Because state and local spending grew irresponsibly during the '90s, our government faces some hard choices during the inevitable and necessary restructuring. So what is the first choice? What else, but to have Boston host the nation's Democrats for their quadrennial blowout in 2004. Business and media leaders cheer, while the former -- many of them contemplating layoffs and price hikes, while at the same time looking for permits or other services from the government -- offer to come up with some of the money to pay for this alleged great honor.

When the applause died down, you heard the quiet voices of concern, primarily about the fact that the FleetCenter, where the convention is to be held, is built on top of the city's basic transportation system and therefore vulnerable to terrorist attack.

No problem; plans are floated to search local commuters for bombs, or maybe redirect them to somewhere else.

As for the Democratic visitors from out of town: If they aren't depressed enough by what's going on in their part of the nation, a visit to Boston is just what they need. Too bad Cardinal Law won't still be here to offer the opening prayer.

During the convention's down times, delegates can be given a tour of the Whitey Bulger burial grounds and the Billy Bulger university, with a side trip to FBI headquarters downtown.

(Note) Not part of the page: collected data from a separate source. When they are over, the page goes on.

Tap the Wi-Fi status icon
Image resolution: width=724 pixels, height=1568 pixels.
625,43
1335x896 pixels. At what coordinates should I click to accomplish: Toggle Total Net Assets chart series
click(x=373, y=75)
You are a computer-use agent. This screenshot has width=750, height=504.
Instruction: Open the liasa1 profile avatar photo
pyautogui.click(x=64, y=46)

What great stories to take home to the kids!

The tour will naturally include the Big Dig, the most expensive public works project in the country, which, being taxpayers from someplace or other in the United States, they are helping to fund.

Yes, tourists, those are real police officers performing the same special details that less-expensive workers cover in all your states. And on your right, the place where union thugs beat up a woman who was competing for concession rights during a movie production. The head of that union was a valued adviser to a former governor and a member of his economic transition team.

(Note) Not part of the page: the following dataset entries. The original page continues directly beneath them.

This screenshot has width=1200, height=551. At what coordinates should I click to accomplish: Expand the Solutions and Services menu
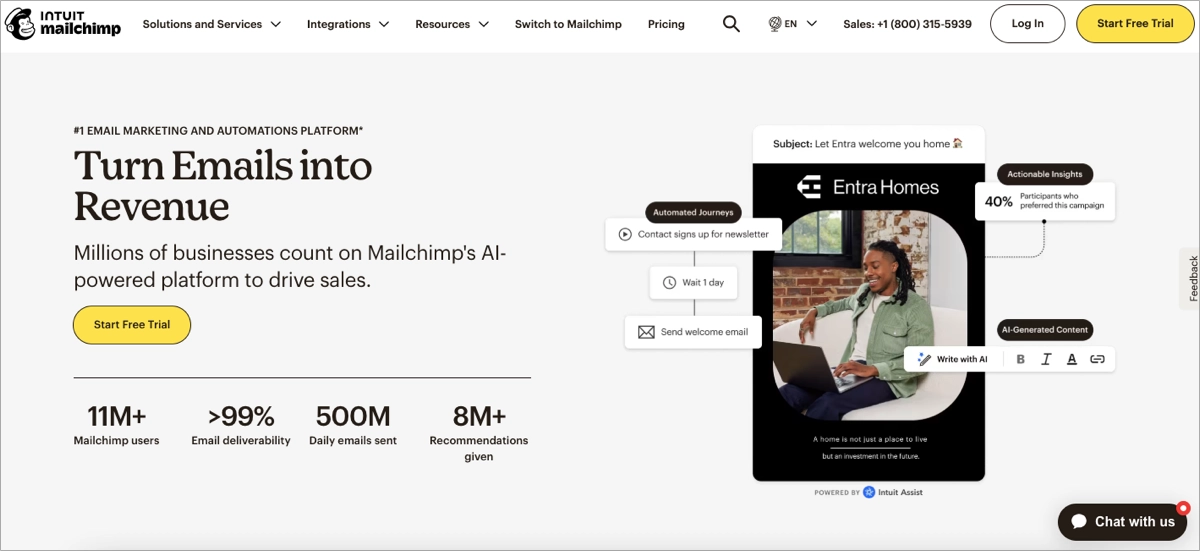click(211, 24)
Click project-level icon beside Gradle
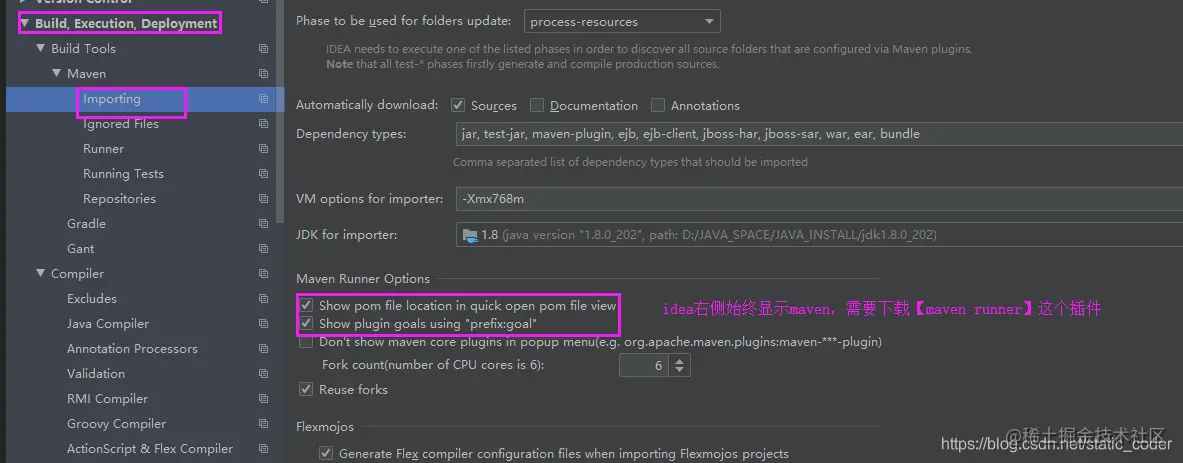This screenshot has height=463, width=1183. tap(263, 224)
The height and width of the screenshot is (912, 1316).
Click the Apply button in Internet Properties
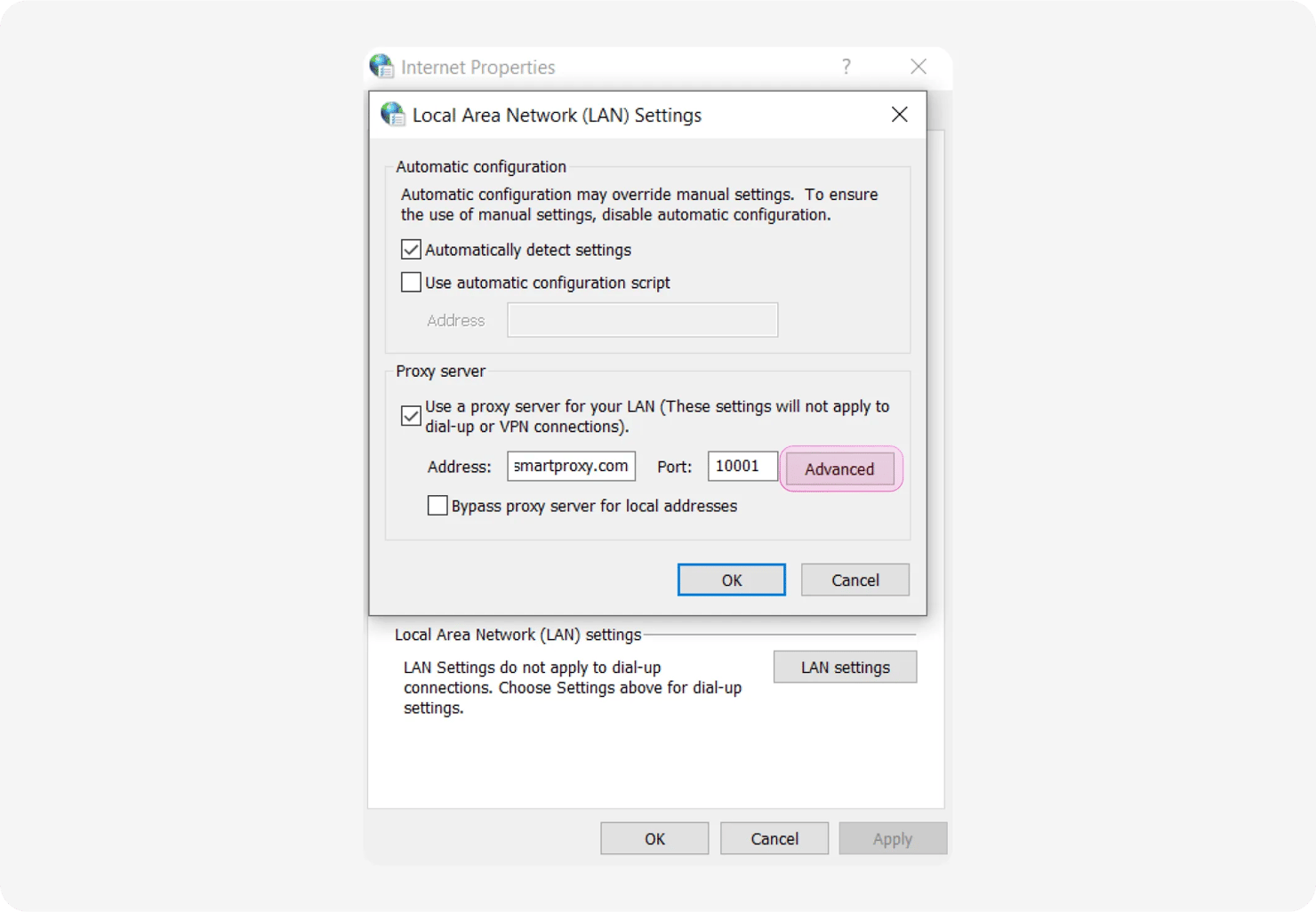click(892, 838)
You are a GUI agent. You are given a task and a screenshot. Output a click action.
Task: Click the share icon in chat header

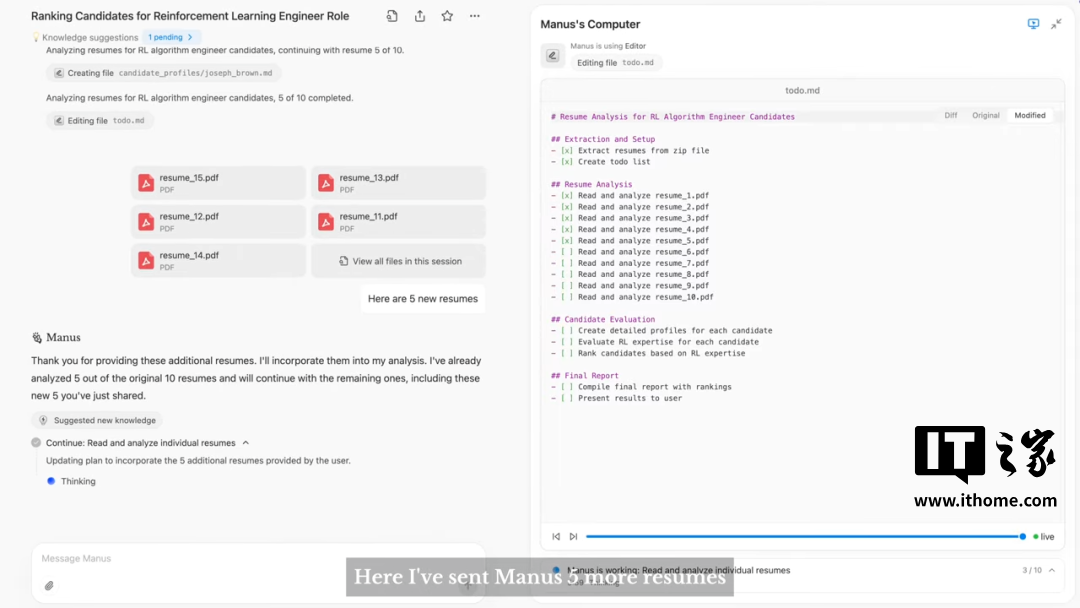tap(420, 16)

Massachusetts economics columnist Warren Brookes once wrote about "the economy in mind," positing that "economics is a metaphysical rather than a mathematical science, in which intangible spiritual values and attitudes are at least as important as physical assets, and morale more fundamental than the money supply". He warned that a decline in our "goodness" is more likely to cause economic decline than would the failure of specific policies or leaders.

Massachusetts has since become a metaphysical wasteland. Its values are not only intangible, they are incomprehensible. The rest of the country has a similar problem here in 2002 AD; with its big institutions having proven to be generally unworthy of the public trust.

Those of us who never trusted big institutions aren't in shock the way former believers seem to be.

I remember one debate during a controversial tax-cutting ballot campaign in 1990. The state government, most of the business community, and most labor groups, were part of the opposition, and I had just been informed that Cardinal Bernard Law had come out against the tax cut.

My off-the-cuff response was, "Good. We must be doing something right, because we now have Big Government, Big Business, Big Labor AND Big Church on the other side."

My debate opponent and most of the audience gasped. I had just done the unthinkable, criticizing the leader of the Catholic Church in Massachusetts.

It didn't seem like a big deal to me, an ex-Catholic who had moved here from a more secular state. But the media was very critical of my outspokenness.

Well, times they have a'changed. It should be obvious to most observers that Big Government, Big Business, Big Labor and Big Church are responsible for most of the present problem. Until the good people within those institutions take them back, and we regain our spiritual priorities and morale, our economy cannot be expected to thrive. In fact, in the long term, it may not even endure.


Barbara Anderson is executive director of Citizens for Limited Taxation. Her syndicated columns appear weekly in the Salem News and the Lowell Sun; bi-weekly in the Tinytown Gazette; and occasionally in other newspapers.